(Data extracted from a collection)
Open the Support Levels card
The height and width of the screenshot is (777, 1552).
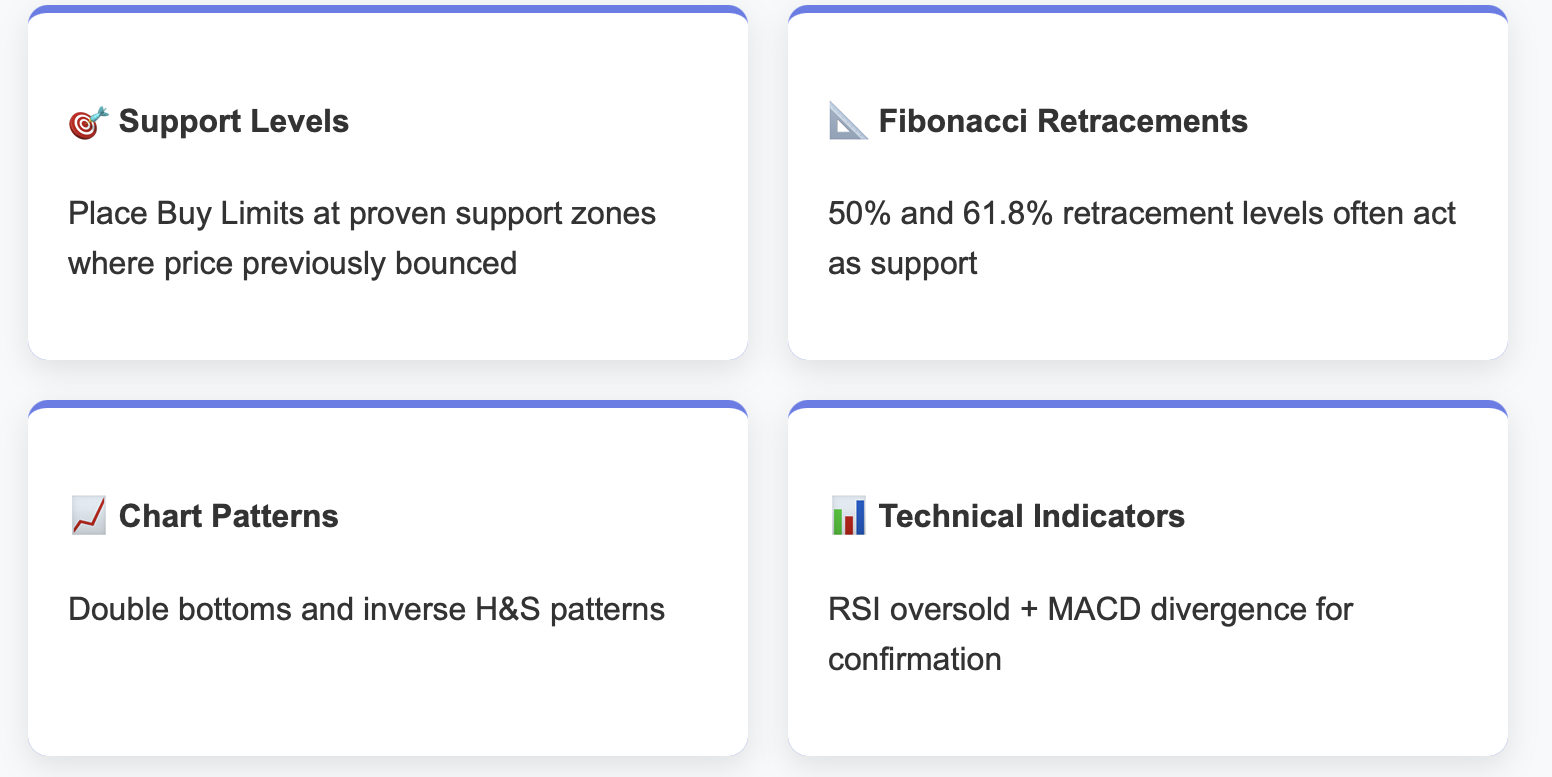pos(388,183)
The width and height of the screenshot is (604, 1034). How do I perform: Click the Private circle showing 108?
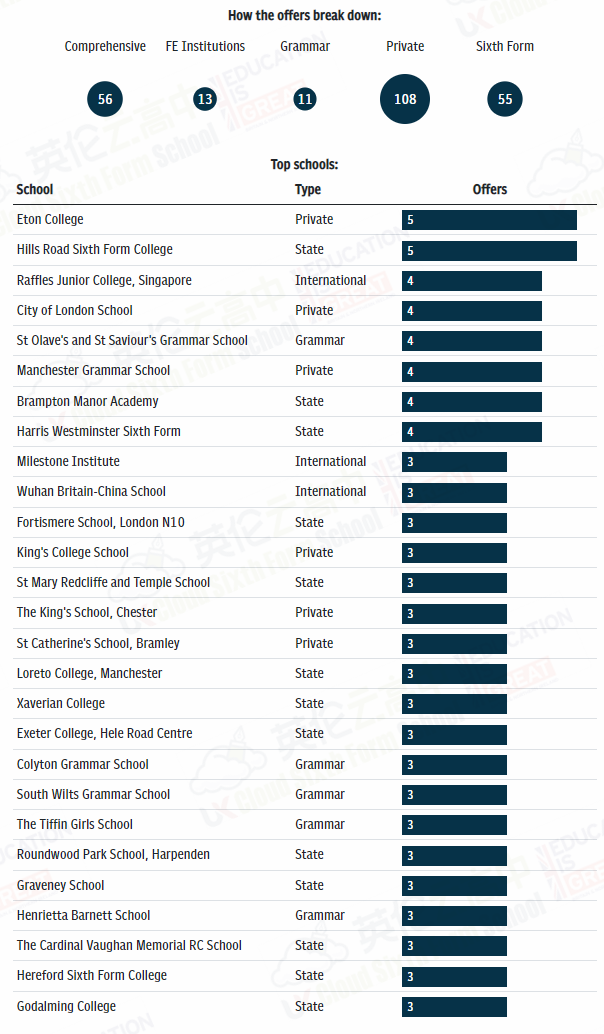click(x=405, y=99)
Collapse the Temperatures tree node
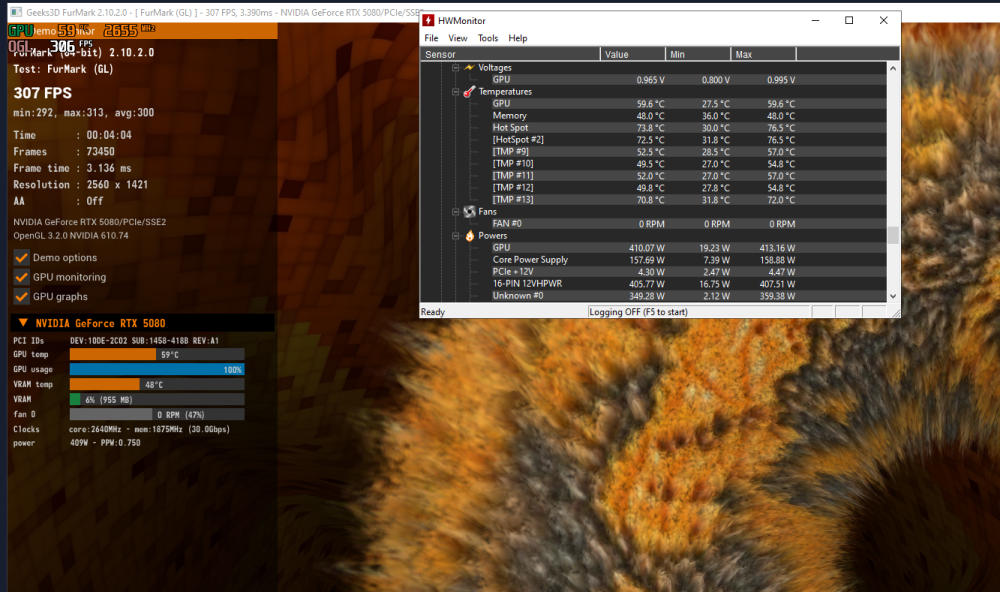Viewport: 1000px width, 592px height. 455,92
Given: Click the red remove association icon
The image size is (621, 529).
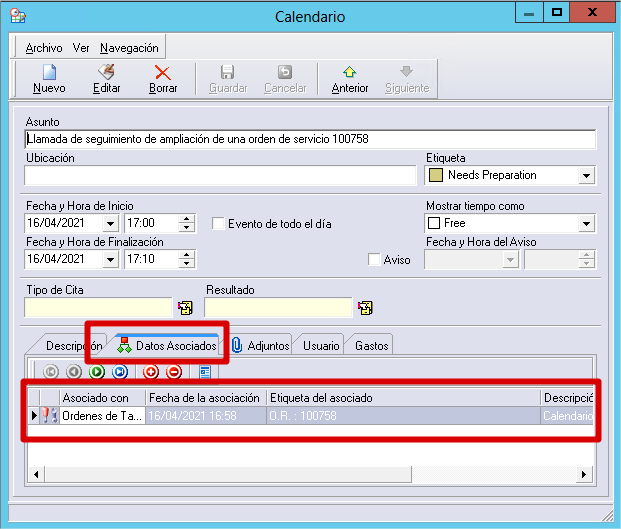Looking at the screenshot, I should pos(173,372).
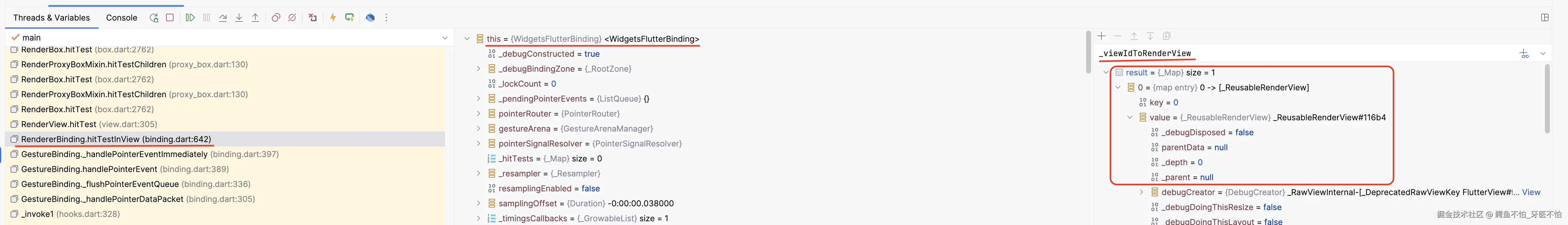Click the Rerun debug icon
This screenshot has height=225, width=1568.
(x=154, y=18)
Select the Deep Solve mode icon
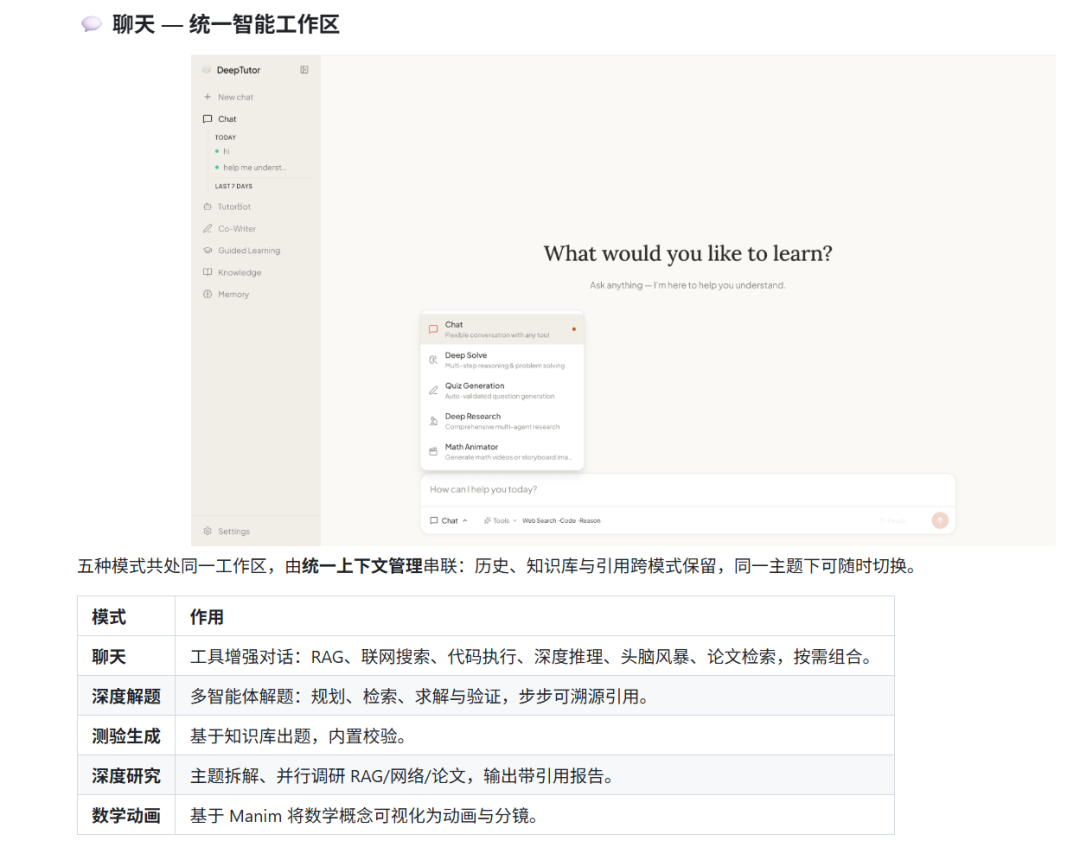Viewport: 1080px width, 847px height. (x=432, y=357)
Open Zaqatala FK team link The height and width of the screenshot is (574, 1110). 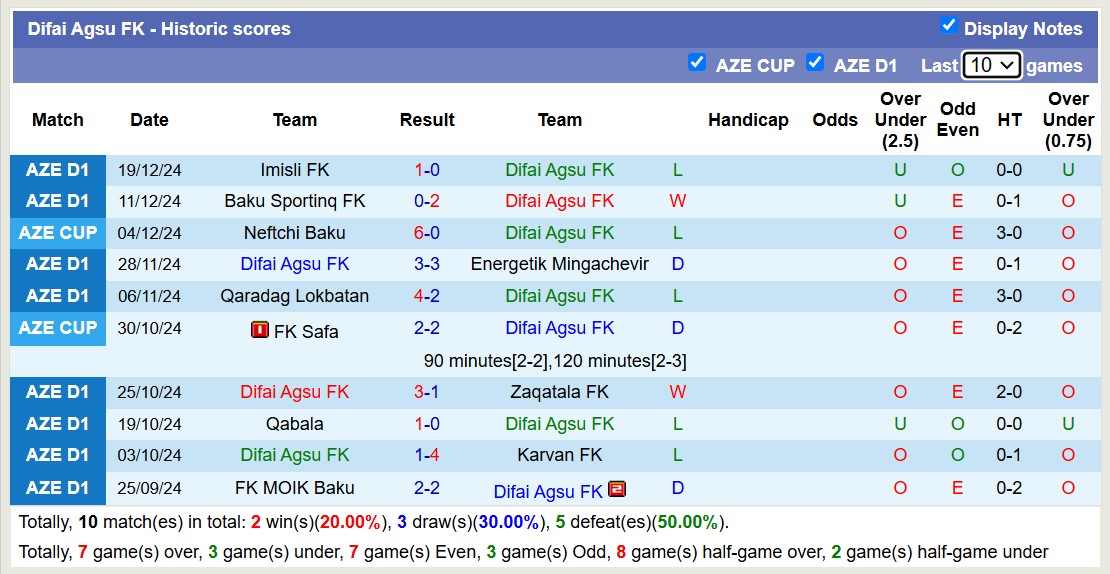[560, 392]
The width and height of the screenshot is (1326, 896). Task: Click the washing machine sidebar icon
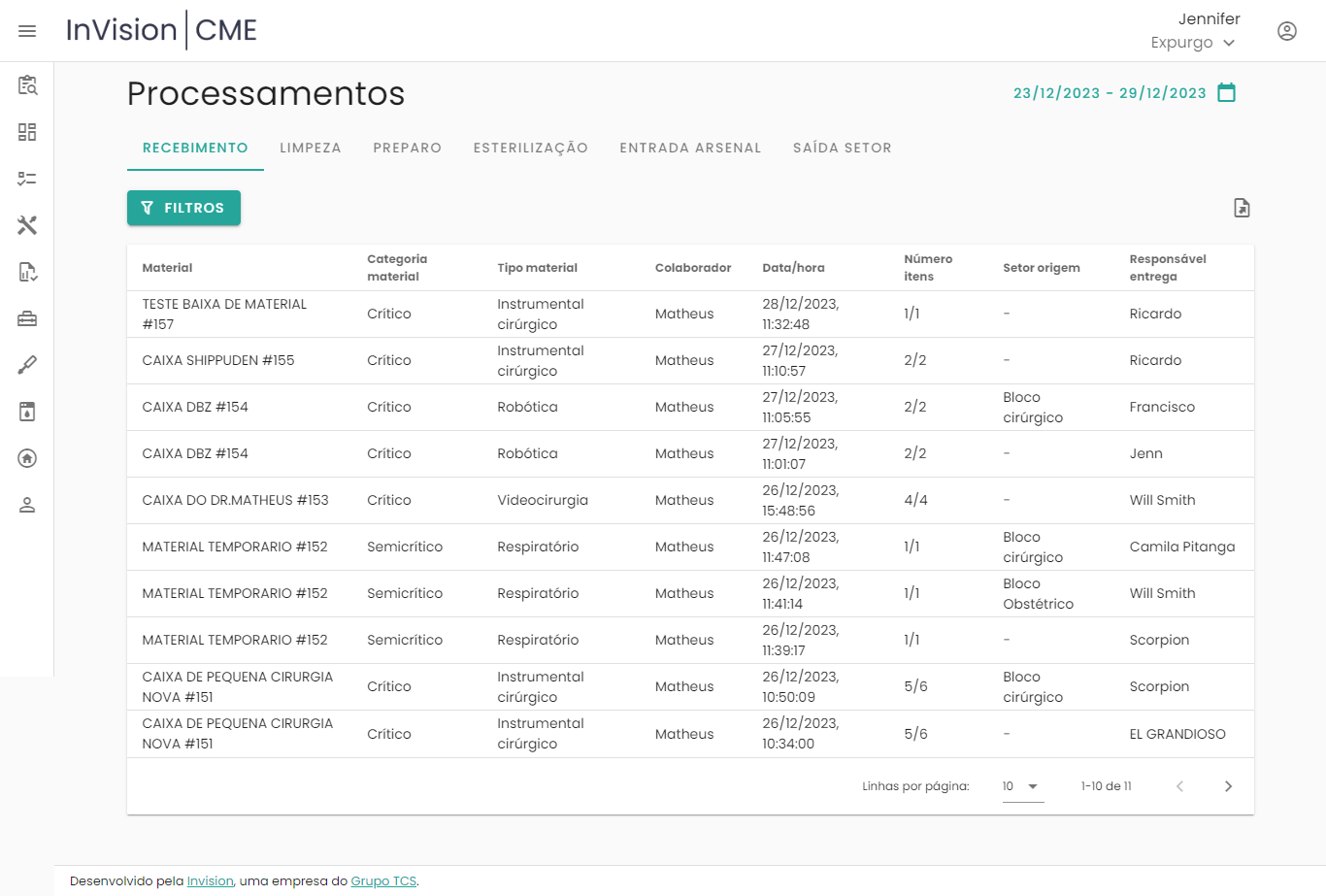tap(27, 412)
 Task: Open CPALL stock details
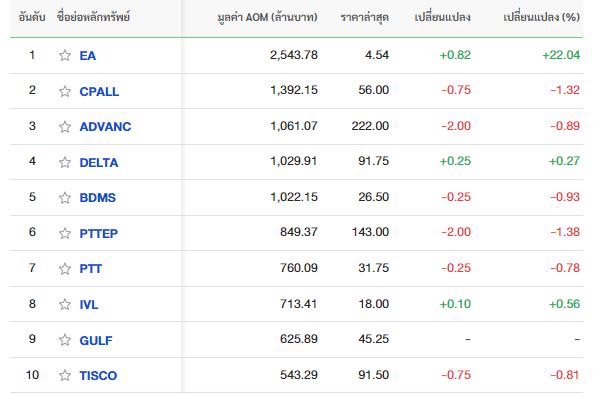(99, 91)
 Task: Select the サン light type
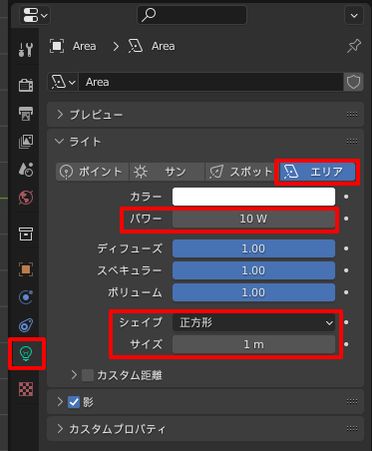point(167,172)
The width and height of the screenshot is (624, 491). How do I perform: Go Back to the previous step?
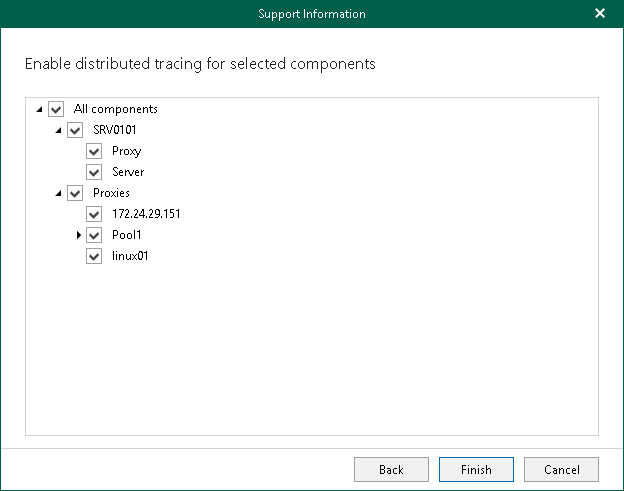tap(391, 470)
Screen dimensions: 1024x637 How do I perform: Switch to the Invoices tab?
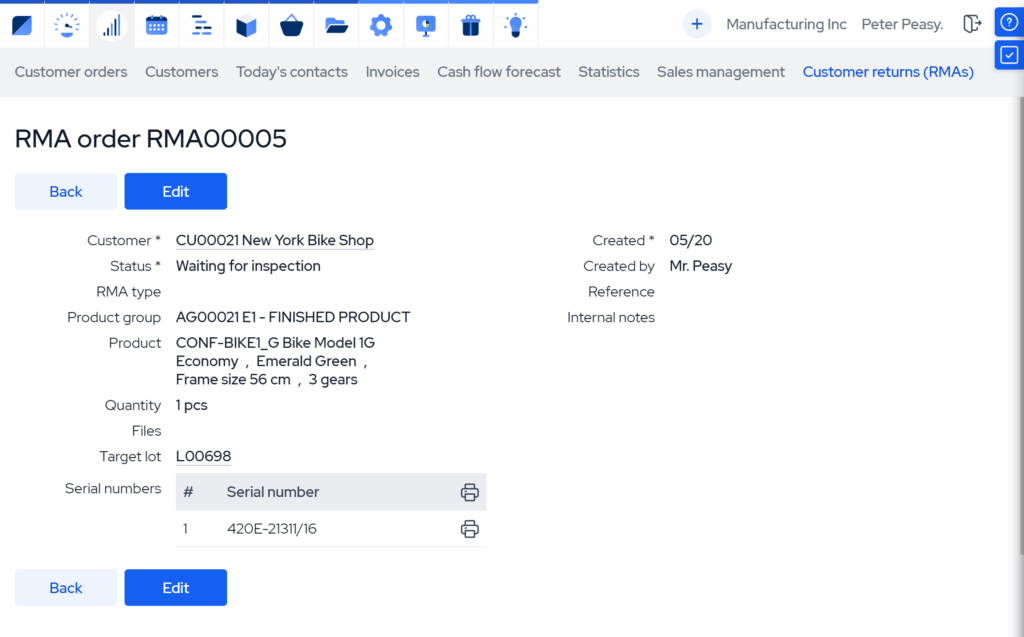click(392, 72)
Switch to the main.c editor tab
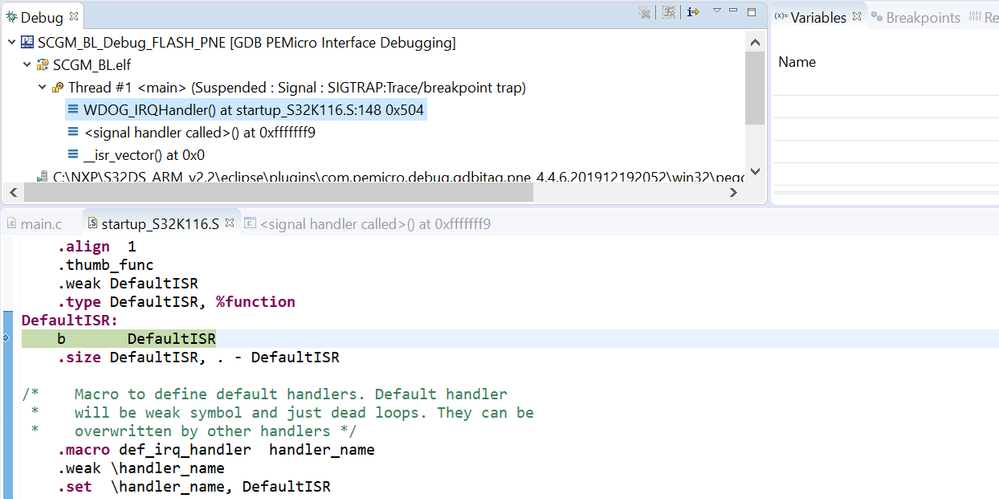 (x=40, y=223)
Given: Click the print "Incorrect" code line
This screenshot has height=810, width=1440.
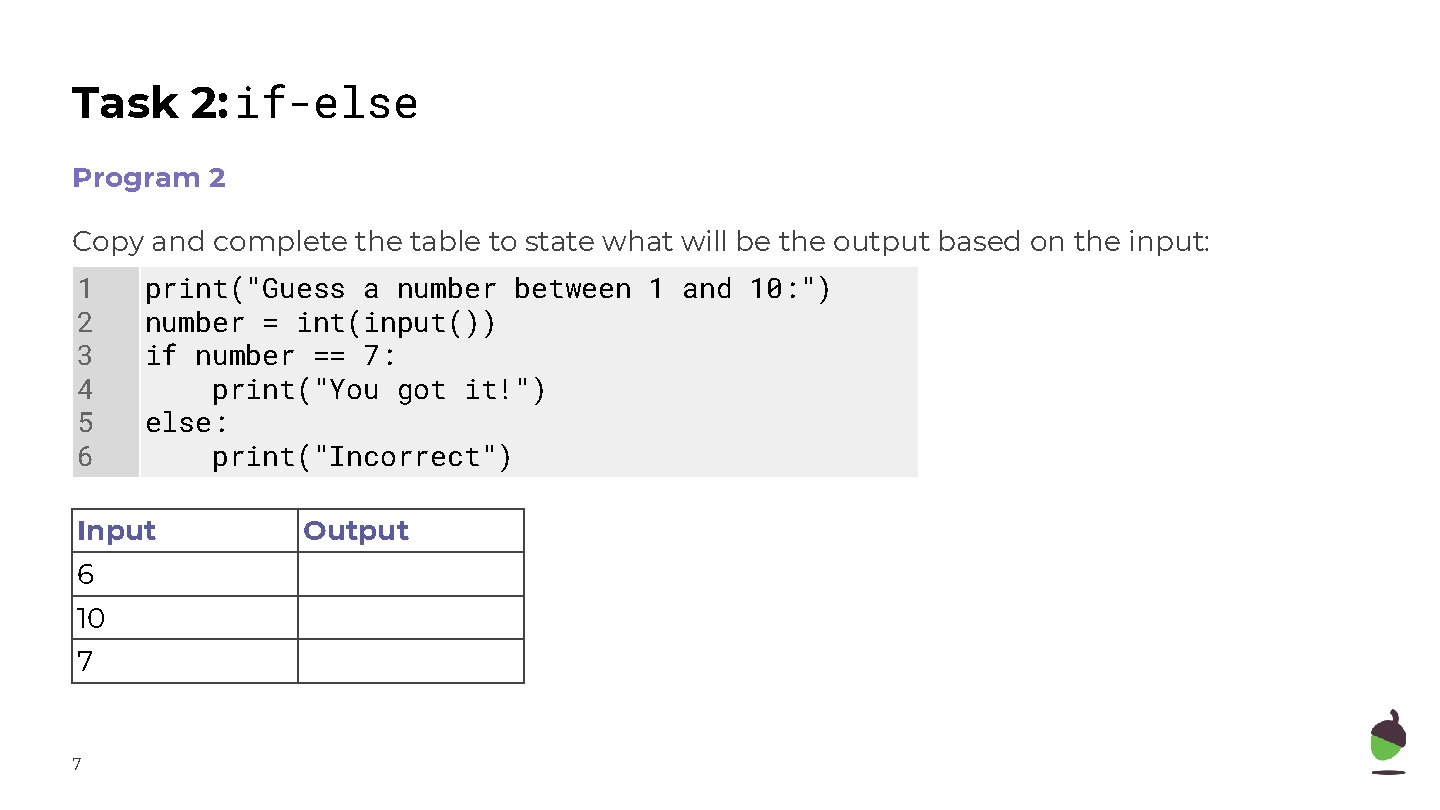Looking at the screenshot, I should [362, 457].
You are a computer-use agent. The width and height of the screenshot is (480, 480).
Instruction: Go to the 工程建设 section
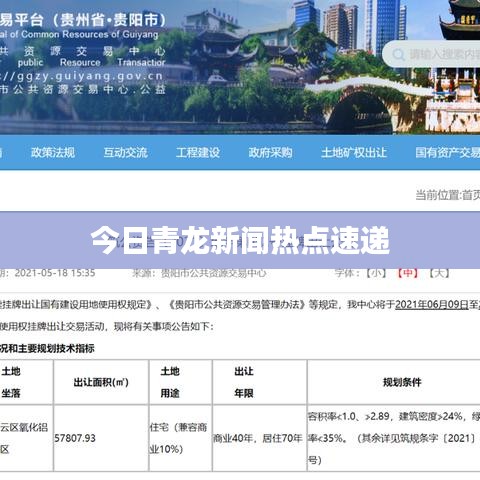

EXERCISE BRIEF: Copy out every line from the data above in which the word "Given" occurs.

SOLUTION TO THE EXERCISE:
Given: Click the red remove association icon
Given: Click the print "Incorrect" code line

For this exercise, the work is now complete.